Kelstar Atari
- Format: diskmag
- Publisher: Bob Kell
- Final issue: February 1997

= Kelstar =

Kelstar Atari was a British Atari diskmag distributed on Atari ST-compatible floppy disks. Beginning as a one-off spoof diskmag by Bob Kell circulated only among friends, it was picked up as a semi serious diskmag in the PD community of the time so then began life as a diskmag "proper". It ran for 7 issues until February 1997 when it morphed into KelAUG (KELstar Atari Atari User Group), which was created in order to expand the function of the Kelstar collective and take in more active content from its member user base. Still open to the public as a diskmag, members also received compilation disks of Public domain software and tutorials, and accompanying printed newsletters. The editor's chair was then passed around the main contributors of Kelaug for 10 issues until a change of name to "Tryst" for a single issue led to the death knell of Kelaug.
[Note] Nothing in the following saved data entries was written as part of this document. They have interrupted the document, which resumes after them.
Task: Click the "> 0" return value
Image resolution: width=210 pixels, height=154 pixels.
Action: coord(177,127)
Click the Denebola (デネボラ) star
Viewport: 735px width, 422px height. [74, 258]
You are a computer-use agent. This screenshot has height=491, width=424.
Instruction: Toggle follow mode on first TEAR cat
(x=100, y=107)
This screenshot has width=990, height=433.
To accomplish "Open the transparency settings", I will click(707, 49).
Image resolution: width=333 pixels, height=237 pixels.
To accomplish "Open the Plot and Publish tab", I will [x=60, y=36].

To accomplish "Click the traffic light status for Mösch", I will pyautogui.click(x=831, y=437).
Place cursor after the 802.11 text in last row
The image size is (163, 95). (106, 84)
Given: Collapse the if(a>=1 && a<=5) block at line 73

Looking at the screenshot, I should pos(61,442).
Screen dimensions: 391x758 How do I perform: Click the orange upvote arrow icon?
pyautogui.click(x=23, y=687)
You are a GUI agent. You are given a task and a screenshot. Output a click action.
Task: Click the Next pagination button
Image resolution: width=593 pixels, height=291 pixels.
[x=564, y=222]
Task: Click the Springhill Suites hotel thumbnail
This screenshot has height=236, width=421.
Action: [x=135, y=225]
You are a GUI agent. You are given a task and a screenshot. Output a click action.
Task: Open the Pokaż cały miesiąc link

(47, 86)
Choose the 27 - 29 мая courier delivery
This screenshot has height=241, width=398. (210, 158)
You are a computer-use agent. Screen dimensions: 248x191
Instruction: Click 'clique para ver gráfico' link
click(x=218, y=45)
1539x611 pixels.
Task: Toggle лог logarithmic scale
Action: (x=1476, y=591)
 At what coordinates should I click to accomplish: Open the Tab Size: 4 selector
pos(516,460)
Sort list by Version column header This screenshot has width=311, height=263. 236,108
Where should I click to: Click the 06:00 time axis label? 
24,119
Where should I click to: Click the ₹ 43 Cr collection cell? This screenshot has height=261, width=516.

Bob Kell then took back the editorship to release two further issues, titled Kelstar II issues 13 and 14, to officially say goodbye and wind up the magazine for good.

Kelstar Atari was founded by and named for Bob Kell with help from his friends, and had a peak distribution of more than 50 copies bi-monthly, although it is possible that further copies were made and distributed informally.

It relied heavily on contributions from its users, and topics included but were not limited to Atari news, games reviews, general discussions and jokes.